Modeling combustion chemistry of China aviation kerosene (RP-3) through the HyChem approach

To address the complexity of modeling combustion chemistry of real multi-component fuels, the Hybrid Chemistry (HyChem) approach has been developed and tested for some typical jet fuels such as Jet A, JP-8, JP-10, etc. Still, the development and evolution of HyChem remain ongoing, and its potential has yet to be fully explored. The primary objective of the present study is to develop a HyChem model for describing the combustion chemistry of RP-3 while demonstrating the evolutionary understanding of the HyChem approach. In addition to the comprehensive new datasets provided by the present study as well as the development, validation, and reduction of an RP-3 HyChem model, several innovations were made regarding the HyChem development. Firstly, pyrolysis and oxidation experiments were performed in a flow reactor and utilized, sequentially, to constrain the coefficient parameters of the lumped reactions of the fuel decomposition submodel of HyChem. Meanwhile, ignition delay time and laminar flame speed measurement experiments were conducted in a shock tube and a constant-volume combustion bomb respectively, to obtain new datasets. Secondly, the species 1,3-butadiene was characterized as an additional critical intermediate during the RP-3 decomposition, in addition to these identified during the Jet A decompositions, and the RP-3 HyChem model was thus proposed to be revised to contain 1,3-butadiene. Thirdly, the present study demonstrated that by taking advantage of a flow reactor system equipped with GC/microGC or GC-MS that was able to characterize a complete kinetic picture of intermediate species distribution at the millisecond reaction time scale, a reliable HyChem model could be effectively constructed.

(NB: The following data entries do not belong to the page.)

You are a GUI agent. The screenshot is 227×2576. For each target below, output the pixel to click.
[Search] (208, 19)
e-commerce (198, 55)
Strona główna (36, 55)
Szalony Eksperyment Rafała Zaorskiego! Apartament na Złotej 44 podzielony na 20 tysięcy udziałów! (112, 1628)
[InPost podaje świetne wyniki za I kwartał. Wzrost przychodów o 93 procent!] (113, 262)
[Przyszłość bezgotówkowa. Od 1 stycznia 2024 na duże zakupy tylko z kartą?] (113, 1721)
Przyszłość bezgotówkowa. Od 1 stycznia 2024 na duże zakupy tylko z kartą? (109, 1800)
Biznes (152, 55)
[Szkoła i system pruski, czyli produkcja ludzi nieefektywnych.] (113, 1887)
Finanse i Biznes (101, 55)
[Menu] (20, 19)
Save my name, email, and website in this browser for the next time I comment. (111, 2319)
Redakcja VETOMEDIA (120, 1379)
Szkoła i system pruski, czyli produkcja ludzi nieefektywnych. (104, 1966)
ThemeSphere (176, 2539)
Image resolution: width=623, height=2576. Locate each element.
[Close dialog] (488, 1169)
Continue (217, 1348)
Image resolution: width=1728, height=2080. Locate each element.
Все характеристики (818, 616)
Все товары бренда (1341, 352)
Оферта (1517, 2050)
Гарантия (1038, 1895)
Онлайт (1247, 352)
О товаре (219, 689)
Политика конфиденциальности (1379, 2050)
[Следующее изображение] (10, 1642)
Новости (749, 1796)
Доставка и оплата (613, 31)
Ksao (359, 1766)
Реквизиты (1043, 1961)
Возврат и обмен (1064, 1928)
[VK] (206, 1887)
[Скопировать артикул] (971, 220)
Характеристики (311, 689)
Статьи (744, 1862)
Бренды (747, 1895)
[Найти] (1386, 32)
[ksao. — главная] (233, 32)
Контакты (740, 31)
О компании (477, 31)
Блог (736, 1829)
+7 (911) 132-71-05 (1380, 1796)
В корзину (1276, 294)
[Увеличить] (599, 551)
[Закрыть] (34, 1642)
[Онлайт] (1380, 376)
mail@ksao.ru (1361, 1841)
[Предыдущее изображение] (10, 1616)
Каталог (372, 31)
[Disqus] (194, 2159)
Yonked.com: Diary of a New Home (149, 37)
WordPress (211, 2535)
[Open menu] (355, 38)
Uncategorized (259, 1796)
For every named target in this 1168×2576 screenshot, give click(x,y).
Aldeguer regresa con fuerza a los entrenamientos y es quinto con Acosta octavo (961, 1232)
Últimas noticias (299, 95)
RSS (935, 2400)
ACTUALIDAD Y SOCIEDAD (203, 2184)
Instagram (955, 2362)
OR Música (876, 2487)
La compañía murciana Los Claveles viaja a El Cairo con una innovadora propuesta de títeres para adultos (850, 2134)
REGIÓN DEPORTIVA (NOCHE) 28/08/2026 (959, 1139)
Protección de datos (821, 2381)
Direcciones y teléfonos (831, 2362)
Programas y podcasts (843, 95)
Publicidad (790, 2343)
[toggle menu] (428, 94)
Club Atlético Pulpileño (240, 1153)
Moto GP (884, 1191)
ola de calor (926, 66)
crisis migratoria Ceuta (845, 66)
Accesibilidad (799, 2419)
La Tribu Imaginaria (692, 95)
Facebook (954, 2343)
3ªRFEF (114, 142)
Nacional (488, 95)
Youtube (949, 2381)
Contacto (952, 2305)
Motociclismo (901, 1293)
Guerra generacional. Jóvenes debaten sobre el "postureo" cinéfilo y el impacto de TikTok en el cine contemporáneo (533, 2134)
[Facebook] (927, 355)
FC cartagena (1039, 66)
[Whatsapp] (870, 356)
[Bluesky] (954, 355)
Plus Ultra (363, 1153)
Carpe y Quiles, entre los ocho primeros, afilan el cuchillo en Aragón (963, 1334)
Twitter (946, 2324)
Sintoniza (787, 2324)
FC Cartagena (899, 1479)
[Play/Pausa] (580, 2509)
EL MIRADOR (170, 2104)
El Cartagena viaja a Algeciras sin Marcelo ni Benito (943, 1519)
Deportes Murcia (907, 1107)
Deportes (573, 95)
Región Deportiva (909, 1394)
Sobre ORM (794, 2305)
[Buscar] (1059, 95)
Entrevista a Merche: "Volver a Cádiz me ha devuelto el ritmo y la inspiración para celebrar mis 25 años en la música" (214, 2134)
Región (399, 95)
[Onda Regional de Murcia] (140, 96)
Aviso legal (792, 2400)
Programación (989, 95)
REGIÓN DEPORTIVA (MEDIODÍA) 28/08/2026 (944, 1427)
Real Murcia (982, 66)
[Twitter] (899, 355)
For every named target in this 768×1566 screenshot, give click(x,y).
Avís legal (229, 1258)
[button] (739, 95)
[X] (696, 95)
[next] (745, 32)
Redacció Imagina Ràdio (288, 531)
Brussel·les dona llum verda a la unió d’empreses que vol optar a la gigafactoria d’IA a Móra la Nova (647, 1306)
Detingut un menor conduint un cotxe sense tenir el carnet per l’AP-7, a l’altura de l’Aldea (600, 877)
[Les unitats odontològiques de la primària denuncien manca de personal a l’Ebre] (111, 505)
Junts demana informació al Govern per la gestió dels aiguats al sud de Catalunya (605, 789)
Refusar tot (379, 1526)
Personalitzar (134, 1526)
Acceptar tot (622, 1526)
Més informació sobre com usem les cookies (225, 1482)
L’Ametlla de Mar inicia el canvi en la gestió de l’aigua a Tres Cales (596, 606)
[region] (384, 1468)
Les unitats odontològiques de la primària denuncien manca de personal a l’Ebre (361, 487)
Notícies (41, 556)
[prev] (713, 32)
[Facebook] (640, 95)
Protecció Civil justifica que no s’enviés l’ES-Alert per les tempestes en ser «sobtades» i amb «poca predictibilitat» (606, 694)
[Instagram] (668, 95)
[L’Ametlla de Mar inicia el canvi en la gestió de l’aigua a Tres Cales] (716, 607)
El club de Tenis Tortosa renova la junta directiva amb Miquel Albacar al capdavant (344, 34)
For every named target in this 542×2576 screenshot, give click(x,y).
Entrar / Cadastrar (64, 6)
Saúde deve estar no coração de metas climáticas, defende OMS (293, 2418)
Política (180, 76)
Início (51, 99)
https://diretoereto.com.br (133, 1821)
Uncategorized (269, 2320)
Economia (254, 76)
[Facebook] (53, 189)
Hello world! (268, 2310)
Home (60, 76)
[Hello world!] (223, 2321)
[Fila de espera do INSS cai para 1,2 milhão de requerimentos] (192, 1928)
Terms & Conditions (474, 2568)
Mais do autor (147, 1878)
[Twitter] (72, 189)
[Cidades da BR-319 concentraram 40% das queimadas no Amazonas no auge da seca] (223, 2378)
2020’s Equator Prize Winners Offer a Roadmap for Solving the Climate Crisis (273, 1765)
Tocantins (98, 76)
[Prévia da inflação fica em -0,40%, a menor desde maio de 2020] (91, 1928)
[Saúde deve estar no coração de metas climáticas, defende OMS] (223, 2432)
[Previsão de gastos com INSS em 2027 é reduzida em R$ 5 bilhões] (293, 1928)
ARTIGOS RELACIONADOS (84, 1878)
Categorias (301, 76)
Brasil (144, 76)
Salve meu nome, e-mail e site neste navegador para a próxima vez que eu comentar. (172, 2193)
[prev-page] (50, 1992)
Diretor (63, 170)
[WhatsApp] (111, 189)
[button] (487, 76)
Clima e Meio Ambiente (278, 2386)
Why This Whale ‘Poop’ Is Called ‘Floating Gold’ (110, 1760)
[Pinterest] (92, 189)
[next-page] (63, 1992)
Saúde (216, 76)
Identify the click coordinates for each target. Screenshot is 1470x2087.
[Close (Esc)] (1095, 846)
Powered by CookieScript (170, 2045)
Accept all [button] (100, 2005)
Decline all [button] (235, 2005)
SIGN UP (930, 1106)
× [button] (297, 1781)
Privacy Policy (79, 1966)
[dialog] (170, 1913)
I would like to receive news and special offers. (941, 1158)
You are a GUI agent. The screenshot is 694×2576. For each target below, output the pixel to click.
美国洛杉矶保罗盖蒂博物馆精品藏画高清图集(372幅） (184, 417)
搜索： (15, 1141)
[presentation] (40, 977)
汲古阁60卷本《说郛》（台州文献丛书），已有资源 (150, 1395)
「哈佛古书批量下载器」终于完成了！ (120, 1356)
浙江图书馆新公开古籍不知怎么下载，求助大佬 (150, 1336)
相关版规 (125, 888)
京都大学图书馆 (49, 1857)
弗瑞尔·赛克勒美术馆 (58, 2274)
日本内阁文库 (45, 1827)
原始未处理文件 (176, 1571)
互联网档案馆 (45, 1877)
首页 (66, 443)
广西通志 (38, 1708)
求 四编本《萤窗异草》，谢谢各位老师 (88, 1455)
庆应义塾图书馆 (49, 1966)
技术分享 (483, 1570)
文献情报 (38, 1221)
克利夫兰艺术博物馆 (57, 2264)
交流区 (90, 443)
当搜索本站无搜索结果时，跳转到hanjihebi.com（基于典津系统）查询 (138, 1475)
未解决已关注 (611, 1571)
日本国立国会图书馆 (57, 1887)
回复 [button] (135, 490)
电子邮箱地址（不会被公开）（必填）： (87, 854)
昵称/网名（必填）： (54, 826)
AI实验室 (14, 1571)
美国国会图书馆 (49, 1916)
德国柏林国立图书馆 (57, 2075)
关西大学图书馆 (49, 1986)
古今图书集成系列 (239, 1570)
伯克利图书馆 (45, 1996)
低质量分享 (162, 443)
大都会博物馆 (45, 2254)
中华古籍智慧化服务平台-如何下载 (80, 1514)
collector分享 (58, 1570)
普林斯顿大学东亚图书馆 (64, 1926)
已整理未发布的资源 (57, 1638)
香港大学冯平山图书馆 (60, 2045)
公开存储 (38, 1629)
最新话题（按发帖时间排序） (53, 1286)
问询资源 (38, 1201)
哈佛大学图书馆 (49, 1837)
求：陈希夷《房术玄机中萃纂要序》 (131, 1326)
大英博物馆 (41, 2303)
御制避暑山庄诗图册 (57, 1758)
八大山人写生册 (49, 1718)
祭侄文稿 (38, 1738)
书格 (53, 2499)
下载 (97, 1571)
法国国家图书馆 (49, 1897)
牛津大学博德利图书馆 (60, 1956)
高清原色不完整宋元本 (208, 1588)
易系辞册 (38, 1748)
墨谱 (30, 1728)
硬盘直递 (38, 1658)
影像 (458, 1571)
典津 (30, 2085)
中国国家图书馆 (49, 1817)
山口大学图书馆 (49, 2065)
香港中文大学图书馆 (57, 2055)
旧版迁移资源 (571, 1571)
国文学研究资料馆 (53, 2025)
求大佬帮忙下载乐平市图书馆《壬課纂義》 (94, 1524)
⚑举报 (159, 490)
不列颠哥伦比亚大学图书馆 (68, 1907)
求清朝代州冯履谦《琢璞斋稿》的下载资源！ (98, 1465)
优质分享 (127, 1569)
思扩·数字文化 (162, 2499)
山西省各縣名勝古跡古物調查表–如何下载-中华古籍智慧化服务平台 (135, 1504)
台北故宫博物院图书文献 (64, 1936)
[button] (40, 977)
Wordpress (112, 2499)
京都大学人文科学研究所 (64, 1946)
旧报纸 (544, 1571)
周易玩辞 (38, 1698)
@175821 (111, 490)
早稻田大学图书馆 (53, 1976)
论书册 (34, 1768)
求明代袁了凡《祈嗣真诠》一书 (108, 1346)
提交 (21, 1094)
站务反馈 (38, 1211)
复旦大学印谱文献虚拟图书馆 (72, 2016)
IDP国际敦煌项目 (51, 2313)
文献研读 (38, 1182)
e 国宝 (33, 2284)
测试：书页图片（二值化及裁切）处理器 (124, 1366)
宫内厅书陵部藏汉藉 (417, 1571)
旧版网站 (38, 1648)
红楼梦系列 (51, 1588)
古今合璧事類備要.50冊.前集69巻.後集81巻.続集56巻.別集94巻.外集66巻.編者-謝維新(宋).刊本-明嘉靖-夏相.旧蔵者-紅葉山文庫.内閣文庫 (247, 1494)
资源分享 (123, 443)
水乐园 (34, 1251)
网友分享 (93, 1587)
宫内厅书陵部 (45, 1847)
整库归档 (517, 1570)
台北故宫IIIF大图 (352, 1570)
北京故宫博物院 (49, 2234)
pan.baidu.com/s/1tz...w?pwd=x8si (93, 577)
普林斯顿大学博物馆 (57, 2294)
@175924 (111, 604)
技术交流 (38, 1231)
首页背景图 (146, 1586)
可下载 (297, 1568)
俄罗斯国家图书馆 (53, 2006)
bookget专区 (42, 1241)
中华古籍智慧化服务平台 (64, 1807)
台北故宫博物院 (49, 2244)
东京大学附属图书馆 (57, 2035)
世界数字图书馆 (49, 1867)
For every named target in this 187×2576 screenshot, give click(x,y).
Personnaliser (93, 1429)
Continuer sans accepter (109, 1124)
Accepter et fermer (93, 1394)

Lastly, a newly developed machine-learning-based approach DeePMR, through iterative sampling, perturbation, and deep neural network (DNN)-guided screening, was shown to effectively achieve compact reduced models with state-of-the-art accuracy. In summary, the present study revealed substantial evolutionary understanding of the HyChem approach, which would greatly improve accessibility for researchers through the selection and application of different experimental apparatus and diagnostics to explore the HyChem approach and to develop proper HyChem models, for evaluating next-generation fuels and engine applications.